The Federal Reserve has been publicly clamouring about how they've used up their "conventional monetary firepower." It seems that the media is rather confused about the situation: they apparently think that interest rates, quantitative easing, and balance sheet debauchery are the only tricks that the Fed has to play with. Oh, how wrong they are. There are "still arrows left in the quiver."
At this point, we'd like to assure you, dear Reader, that if what we write about seems familiar, it is. Mr. Gideon Gono of the Reserve Bank of Zimbabwe has played with most of them... but not all. He didn't use every little trick, because he was trying to contain inflation. The Federal Reserve, on the other hand, is desperate to stoke the flames of buying power destruction.
In May 2003, Federal Reserve Bank of Dallas Vice President Evan Koenig and Senior Economist Jim Dolmas wrote a piece titled Monetary Policy in a Zero-Interest-Rate Economy. Read it, and read it well, dear Reader. This will be the game plan of the Federal Reserve in the future... perhaps even the near future.
We will glide over the more pedestrian methods that Messrs.
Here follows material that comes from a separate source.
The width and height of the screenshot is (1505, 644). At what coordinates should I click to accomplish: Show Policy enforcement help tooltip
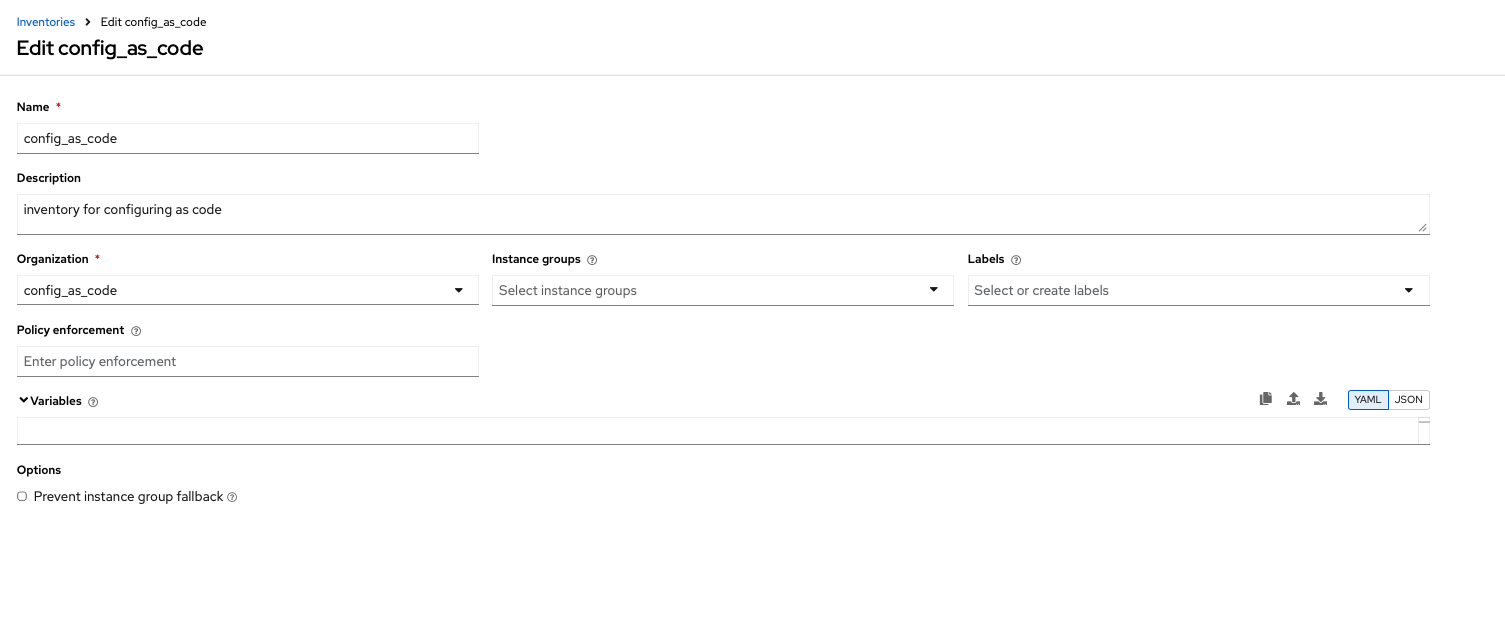(x=136, y=331)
Koenig and Dolmas list, and instead focus on two of the most powerful tools they discuss: taxing bank deposits, and making currency have an expiry date. If and when the occasion arises, we posit that the two tools will be applied simultaneously. The why is easily demonstrated:
Would you, dear Reader, keep your money in a bank account if your savings and chequing accounts suffer a -1% or -2% monthly tax? No, you'd pull your money right out of those accounts and stuff them in a mattress, the same as every other citizen or business. However, the physical money you get from the bank will have a little stamp on it, saying something like 'legal tender until July 1st, 2011.' You're damned if you keep your money on account at a bank, and you're damned if you sleep on $100 bills at night.
So... the only thing you can do is spend, spend, spend. The Fed will see the velocity of money shoot to the moon, and everything will seem better - for a while. But these policies -- along with all the other ones the piece listed -- are ultimately destructive beyond belief. The economy would be gutted, the U.S. Dollar would become worth more as a heat source than as a currency.
But hey! At least Mr. Ben Bernanke can get his inflation. Unfortunately, he will get far more than he bargained for.